4. Interlude for preventing misunderstandings: Multiverse-wide cooperation is different from acausal trade!

Before we can continue with the main body of explanation, I want to proactively point out that MSR is different from acausal trade, which has been discussed in the context of artificial superintelligences reasoning about each others’ decision procedures. There is a danger that people lump the two ideas together, because MSR does share some similarities with acausal trade (and can arguably be seen as a special case of it).

Namely, both MSR and acausal trade are standardly being discussed in a multiverse context and rely crucially on acausal decision theories. There are, however, several important differences: In the acausal trade scenario, two parties simulate each other’s decision procedures to prove that one’s own cooperation ensures cooperation in the other party.
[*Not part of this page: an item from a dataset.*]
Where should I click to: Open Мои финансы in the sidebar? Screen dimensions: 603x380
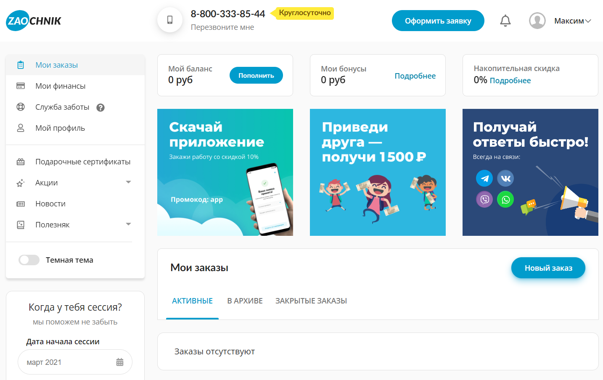60,86
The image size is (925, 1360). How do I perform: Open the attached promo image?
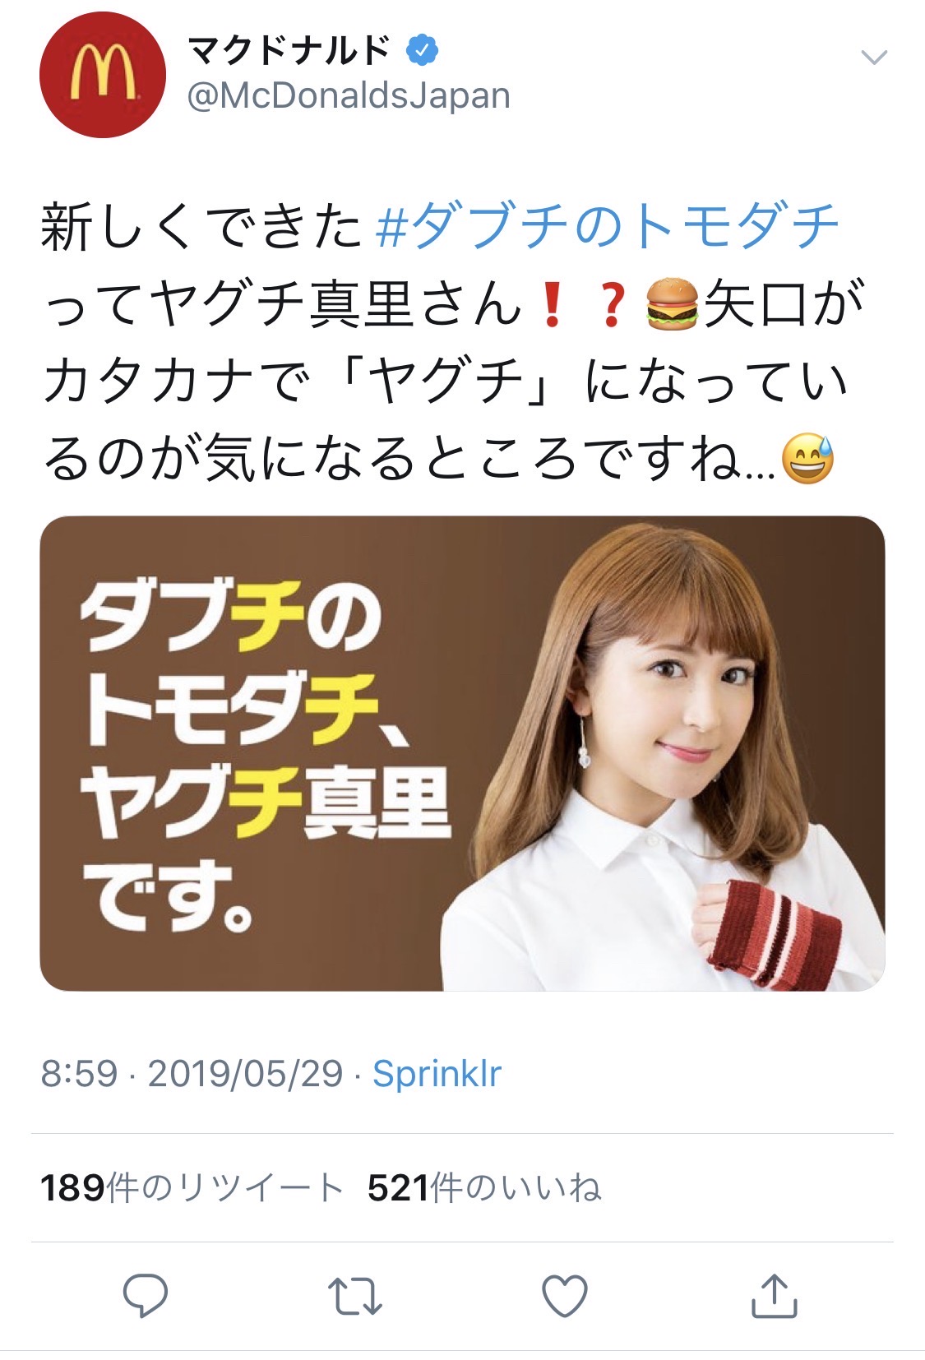tap(462, 753)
MSR, by contrast, does not involve reasoning about the decision procedures of parties different from oneself. In particular, MSR does not involve reasoning about whether a specific party’s decisions have a logical connection with one’s own decisions or not, i.e., whether the choices in a prisoner’s-dilemma-like situation can only result in symmetrical outcomes or not. MSR works through the simple mechanism that one’s own decision is assumed to already serve as the simulation/prediction for the reference class of agents with relevantly similar decision procedures.

So MSR is based mostly on looser assumptions than acausal trade, because it does not require having the technological capability to accurately simulate another party’s decision algorithm. Although there is one aspect in which MSR is based on stronger assumptions than acausal trade. Namely, MSR is based on the assumption that one’s own decision can function as a prediction/simulation for not just identical copies of oneself in a boring twin universe where everything plays out exactly the same way as in our universe, but also for an interesting spectrum of similar-but-not-completely-identical parts of the multiverse that include agents who reason the same way about their decisions as we do, but may not share our goals. This is far from a trivial assumption, and I strongly recommend doing some further thinking about this assumption. But if the assumption does go through, it has vast implications for not (just) the possibility of superintelligences trading with each other, but for a form of multiverse-wide cooperation that current-day humans could already engage in.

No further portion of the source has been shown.